First Quote Added
April 10, 2026
Latest Quote Added
"For me, the first challenge for computing science is to discover how to maintain order in a finite, but very large, discrete universe that is intricately intertwined. And a second, but not less important challenge is how to mould what you have achieved in solving the first problem, into a teachable discipline: it does not suffice to hone your own intellect (that will join you in your grave), you must teach others how to hone theirs. The more you concentrate on these two challenges, the clearer you will see that they are only two sides of the same coin: teaching yourself is discovering what is teachable."
"Write a paper promising salvation, make it a 'structured' something or a 'virtual' something, or 'abstract', 'distributed' or 'higher-order' or 'applicative' and you can almost be certain of having started a new cult."
"Several people have told me that my inability to suffer fools gladly is one of my main weaknesses."
"Some people found error messages they couldn't ignore more annoying than wrong results, and, when judging the relative merits of programming languages, some still seem to equate "the ease of programming" with the ease of making undetected mistakes."
"Are you quite sure that all those bells and whistles, all those wonderful facilities of your so-called "powerful" programming languages belong to the solution set rather than to the problem set?"
"Don't blame me for the fact that competent programming, as I view it as an intellectual possibility, will be too difficult for "the average programmer" — you must not fall into the trap of rejecting a surgical technique because it is beyond the capabilities of the barber in his shop around the corner."
"Please don't fall into the trap of believing that I am terribly dogmatic about [the go to statement]. I have the uncomfortable feeling that others are making a religion out of it, as if the conceptual problems of programming could be solved by a simple trick, by a simple form of coding discipline!"
"After having programmed for some three years, I had a discussion with A. van Wijngaarden, who was then my boss at the Mathematical Center in Amsterdam, a discussion for which I shall remain grateful to him as long as I live.
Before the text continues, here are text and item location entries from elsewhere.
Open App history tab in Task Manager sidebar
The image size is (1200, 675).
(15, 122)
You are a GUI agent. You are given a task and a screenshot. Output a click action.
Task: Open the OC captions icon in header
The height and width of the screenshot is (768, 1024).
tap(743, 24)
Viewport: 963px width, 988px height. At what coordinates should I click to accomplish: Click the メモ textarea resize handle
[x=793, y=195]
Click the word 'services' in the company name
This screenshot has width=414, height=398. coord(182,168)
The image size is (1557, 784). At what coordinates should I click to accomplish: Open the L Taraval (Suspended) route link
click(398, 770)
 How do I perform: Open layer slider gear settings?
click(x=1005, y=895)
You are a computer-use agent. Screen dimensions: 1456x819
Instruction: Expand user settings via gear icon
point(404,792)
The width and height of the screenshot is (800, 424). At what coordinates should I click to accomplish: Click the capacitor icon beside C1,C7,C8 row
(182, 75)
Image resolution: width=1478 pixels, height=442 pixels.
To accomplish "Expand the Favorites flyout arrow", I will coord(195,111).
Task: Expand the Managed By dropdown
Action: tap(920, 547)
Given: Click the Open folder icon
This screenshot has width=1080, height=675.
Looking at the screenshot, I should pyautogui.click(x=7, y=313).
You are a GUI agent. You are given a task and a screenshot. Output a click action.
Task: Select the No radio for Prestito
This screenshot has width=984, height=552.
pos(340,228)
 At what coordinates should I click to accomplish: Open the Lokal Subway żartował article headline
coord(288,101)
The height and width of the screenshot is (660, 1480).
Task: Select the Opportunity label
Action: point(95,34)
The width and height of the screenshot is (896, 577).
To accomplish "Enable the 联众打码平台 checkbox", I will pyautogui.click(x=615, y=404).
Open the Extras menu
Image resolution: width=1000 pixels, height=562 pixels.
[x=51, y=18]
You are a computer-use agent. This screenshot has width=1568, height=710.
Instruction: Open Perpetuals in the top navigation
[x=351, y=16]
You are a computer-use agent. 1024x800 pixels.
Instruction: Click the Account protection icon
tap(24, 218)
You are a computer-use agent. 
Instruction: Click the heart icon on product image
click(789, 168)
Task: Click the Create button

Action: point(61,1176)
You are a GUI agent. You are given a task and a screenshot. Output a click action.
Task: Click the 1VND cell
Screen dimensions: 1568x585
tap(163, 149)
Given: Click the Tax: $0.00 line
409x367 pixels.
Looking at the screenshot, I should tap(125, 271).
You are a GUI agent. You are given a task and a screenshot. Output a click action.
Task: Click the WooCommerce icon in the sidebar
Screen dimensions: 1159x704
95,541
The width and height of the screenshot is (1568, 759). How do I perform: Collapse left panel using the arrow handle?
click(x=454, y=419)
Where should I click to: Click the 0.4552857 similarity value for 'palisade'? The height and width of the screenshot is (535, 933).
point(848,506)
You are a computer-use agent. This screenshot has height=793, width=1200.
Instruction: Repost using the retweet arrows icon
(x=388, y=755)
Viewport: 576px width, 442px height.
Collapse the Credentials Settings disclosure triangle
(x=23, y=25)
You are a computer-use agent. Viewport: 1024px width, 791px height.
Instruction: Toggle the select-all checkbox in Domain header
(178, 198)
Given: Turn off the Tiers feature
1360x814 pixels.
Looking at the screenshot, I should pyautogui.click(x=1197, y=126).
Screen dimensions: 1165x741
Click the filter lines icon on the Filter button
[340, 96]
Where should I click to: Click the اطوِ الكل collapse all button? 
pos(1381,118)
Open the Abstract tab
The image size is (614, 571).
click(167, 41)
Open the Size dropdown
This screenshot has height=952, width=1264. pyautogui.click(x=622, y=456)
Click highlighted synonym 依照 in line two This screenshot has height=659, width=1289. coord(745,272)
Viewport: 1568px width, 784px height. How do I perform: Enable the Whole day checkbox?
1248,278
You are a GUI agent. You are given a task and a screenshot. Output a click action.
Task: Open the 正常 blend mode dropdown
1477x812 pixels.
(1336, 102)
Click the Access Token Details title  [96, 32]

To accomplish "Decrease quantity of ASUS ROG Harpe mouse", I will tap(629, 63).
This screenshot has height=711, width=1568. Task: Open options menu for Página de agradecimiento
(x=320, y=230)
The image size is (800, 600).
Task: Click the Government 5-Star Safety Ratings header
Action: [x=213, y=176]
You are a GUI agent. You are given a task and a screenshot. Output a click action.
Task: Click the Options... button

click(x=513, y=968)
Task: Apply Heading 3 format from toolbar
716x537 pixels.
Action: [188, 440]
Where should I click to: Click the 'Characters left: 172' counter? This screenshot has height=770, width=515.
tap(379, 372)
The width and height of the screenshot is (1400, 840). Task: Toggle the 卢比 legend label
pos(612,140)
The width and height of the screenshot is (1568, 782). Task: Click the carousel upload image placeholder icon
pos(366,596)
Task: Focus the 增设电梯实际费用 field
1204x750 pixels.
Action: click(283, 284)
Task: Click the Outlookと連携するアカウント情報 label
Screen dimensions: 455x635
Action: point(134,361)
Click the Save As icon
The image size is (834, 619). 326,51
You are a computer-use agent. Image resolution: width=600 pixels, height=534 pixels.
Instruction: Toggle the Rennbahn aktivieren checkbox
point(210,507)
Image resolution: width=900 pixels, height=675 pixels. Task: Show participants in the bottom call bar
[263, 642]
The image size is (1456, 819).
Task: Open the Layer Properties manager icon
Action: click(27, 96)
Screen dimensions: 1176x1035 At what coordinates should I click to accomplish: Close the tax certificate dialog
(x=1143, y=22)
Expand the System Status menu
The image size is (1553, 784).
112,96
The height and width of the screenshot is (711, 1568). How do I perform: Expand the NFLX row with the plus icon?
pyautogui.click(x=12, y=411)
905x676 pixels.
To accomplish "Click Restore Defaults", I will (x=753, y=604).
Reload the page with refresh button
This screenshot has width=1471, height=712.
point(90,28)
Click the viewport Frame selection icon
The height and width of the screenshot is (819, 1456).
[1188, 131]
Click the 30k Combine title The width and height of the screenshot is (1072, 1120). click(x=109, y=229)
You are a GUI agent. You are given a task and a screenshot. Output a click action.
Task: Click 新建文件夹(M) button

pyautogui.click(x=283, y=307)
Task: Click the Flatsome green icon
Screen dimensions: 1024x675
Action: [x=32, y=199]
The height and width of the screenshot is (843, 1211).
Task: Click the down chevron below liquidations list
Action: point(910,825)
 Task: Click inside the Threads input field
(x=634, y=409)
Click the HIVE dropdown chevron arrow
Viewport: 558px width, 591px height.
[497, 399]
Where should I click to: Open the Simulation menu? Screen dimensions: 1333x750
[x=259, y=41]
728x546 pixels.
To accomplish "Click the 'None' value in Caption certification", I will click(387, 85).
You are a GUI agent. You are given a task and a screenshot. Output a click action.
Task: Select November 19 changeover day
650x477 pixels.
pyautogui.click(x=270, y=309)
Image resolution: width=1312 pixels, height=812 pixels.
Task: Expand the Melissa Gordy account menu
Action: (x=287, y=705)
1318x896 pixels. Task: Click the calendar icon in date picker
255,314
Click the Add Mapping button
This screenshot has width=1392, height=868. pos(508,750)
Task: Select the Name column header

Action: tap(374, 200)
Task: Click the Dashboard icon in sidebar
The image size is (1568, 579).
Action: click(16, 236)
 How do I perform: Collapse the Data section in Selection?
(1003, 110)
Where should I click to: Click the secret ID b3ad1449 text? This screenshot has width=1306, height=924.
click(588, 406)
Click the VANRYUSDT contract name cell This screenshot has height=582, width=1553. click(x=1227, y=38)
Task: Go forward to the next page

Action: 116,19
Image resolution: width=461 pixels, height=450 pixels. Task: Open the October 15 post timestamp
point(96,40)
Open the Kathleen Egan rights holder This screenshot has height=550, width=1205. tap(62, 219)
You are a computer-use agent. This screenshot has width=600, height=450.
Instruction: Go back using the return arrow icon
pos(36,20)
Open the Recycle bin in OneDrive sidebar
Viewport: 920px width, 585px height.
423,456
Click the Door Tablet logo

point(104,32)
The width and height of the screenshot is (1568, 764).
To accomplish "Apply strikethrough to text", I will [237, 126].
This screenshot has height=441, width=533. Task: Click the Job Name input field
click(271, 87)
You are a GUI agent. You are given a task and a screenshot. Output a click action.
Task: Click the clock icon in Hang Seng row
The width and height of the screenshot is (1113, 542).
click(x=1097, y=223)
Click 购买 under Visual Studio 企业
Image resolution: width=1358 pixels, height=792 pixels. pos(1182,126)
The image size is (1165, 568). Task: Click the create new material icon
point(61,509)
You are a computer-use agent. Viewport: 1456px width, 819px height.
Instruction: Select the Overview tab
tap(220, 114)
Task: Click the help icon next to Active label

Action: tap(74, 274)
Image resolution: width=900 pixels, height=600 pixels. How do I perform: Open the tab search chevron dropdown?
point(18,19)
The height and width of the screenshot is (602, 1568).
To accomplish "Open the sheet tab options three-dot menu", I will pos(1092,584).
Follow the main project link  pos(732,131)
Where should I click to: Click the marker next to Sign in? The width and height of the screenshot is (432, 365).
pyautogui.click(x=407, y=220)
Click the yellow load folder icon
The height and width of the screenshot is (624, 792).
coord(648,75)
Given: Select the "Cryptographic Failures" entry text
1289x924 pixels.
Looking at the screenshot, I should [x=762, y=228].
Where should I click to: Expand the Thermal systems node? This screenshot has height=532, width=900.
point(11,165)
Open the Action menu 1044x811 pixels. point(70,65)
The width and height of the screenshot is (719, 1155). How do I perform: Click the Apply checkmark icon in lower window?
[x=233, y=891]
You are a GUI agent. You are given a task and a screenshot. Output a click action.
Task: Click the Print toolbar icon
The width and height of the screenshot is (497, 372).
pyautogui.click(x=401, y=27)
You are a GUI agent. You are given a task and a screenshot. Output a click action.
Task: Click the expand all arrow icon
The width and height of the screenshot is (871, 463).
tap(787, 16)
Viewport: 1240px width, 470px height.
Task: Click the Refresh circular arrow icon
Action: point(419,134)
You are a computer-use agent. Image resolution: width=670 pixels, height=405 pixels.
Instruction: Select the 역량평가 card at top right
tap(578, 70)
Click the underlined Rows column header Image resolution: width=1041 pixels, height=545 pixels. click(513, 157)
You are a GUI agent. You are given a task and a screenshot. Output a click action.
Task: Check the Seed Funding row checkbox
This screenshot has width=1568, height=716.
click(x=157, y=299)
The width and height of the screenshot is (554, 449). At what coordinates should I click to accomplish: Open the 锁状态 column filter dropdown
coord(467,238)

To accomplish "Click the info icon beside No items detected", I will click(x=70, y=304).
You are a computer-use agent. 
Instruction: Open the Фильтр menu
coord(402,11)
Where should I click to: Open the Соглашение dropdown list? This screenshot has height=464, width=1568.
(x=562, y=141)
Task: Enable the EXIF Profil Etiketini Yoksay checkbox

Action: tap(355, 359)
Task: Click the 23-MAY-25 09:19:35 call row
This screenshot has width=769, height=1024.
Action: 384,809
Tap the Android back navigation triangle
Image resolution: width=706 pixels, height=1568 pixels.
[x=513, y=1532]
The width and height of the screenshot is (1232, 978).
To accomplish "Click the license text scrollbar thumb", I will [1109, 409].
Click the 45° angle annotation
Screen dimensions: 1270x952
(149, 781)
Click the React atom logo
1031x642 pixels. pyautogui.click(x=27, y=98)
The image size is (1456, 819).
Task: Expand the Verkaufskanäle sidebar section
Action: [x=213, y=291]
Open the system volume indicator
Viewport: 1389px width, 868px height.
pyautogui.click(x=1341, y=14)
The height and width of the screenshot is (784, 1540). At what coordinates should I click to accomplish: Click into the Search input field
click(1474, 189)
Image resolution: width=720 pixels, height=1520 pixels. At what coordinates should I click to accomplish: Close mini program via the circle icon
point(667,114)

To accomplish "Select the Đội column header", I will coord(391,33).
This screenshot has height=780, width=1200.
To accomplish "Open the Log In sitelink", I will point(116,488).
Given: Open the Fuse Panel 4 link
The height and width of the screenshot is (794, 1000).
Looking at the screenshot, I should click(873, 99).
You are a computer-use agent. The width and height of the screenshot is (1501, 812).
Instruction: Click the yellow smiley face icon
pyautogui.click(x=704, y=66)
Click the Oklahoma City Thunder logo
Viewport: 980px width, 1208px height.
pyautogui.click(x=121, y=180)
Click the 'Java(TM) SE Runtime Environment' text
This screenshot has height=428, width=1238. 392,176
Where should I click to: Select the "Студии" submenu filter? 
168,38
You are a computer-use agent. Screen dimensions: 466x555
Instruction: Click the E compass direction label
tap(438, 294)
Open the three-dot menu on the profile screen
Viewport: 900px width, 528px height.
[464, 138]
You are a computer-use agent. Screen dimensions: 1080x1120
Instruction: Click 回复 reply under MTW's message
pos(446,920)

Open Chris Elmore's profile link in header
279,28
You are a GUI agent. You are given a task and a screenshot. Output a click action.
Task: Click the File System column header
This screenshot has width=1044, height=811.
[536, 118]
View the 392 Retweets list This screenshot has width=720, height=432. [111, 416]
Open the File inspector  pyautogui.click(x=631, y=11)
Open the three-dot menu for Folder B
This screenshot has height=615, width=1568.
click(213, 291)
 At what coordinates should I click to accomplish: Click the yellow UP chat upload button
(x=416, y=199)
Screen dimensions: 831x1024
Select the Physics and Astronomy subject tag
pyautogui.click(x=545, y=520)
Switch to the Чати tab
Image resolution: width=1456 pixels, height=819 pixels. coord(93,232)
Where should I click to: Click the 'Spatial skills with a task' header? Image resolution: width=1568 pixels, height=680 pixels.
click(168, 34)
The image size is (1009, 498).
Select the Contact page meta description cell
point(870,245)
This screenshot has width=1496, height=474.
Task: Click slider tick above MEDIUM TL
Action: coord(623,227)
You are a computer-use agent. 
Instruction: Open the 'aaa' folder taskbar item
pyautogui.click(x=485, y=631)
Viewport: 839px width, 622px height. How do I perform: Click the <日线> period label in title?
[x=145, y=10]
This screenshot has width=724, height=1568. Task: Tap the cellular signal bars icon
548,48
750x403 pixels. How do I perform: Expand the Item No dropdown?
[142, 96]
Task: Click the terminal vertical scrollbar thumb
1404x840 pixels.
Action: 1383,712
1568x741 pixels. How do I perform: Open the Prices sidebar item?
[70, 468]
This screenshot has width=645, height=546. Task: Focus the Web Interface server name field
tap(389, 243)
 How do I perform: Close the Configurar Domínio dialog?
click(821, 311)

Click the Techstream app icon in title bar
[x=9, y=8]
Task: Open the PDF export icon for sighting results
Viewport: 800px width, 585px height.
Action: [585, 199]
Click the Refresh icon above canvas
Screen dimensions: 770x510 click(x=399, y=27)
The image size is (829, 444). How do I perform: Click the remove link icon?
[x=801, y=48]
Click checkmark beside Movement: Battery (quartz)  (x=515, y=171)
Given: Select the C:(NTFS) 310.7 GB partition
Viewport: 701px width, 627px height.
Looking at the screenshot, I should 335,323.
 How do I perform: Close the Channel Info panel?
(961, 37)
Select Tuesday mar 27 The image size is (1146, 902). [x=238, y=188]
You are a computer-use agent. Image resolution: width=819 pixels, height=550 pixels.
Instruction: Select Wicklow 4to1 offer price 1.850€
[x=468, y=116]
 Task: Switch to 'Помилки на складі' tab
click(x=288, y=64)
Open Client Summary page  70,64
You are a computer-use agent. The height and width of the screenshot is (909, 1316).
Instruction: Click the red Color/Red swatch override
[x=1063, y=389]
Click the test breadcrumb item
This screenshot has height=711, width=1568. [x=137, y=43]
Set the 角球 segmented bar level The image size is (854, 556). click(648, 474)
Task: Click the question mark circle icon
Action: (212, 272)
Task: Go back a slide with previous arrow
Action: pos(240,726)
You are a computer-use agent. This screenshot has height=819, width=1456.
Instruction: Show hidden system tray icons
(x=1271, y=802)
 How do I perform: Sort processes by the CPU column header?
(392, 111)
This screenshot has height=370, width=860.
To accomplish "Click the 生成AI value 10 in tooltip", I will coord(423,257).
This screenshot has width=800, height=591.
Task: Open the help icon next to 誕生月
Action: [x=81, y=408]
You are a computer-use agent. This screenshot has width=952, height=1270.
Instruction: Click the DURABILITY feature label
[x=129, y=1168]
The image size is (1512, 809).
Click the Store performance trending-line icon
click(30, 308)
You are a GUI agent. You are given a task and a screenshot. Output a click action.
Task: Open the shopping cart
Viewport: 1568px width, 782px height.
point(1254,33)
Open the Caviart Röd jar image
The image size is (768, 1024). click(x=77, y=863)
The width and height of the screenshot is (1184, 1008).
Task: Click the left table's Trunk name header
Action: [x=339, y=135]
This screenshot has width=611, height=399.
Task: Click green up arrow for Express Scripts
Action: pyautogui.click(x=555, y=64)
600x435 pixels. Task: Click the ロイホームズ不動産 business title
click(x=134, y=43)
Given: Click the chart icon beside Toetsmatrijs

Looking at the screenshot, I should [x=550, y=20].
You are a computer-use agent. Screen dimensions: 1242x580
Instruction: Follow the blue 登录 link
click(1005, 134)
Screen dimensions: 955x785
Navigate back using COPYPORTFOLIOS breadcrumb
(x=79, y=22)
The point was that I was supposed to study theoretical physics at the University of Leiden simultaneously, and as I found the two activities harder and harder to combine, I had to make up my mind, either to stop programming and become a real, respectable theoretical physicist, or to carry my study of physics to a formal completion only, with a minimum of effort, and to become....., yes what? A programmer? But was that a respectable profession? For after all, what was programming? Where was the sound body of knowledge that could support it as an intellectually respectable discipline? I remember quite vividly how I envied my hardware colleagues, who, when asked about their professional competence, could at least point out that they knew everything about vacuum tubes, amplifiers and the rest, whereas I felt that, when faced with that question, I would stand empty-handed. Full of misgivings I knocked on van Wijngaarden's office door, asking him whether I could "speak to him for a moment"; when I left his office a number of hours later, I was another person. For after having listened to my problems patiently, he agreed that up till that moment there was not much of a programming discipline, but then he went on to explain quietly that automatic computers were here to stay, that we were just at the beginning and could not I be one of the persons called to make programming a respectable discipline in the years to come? This was a turning point in my life and I completed my study of physics formally as quickly as I could. One moral of the above story is, of course, that we must be very careful when we give advice to younger people; sometimes they follow it!"
"Automatic computers have now been with us for a quarter of a century. They have had a great impact on our society in their capacity of tools, but in that capacity their influence will be but a ripple on the surface of our culture, compared with the much more profound influence they will have in their capacity of intellectual challenge without precedent in the cultural history of mankind."
"Another two years later, in 1957, I married and Dutch marriage rites require you to state your profession and I stated that I was a programmer. But the municipal authorities of the town of Amsterdam did not accept it on the grounds that there was no such profession. And, believe it or not, but under the heading "profession" my marriage act shows the ridiculous entry "theoretical physicist"!"
"The competent programmer is fully aware of the strictly limited size of his own skull; therefore he approaches the programming task in full humility, and among other things he avoids clever tricks like the plague."
"Program testing can be used to show the presence of bugs, but never to show their absence!"
"The art of programming is the art of organizing complexity, of mastering multitude and avoiding its bastard chaos as effectively as possible."
"When we take the position that it is not only the programmer's responsibility to produce a correct program but also to demonstrate its correctness in a convincing manner, then the above remarks have a profound influence on the programmer's activity: the object he has to produce must be usefully structured."
"A convincing demonstration of correctness being impossible as long as the mechanism is regarded as a black box, our only hope lies in not regarding the mechanism as a black box."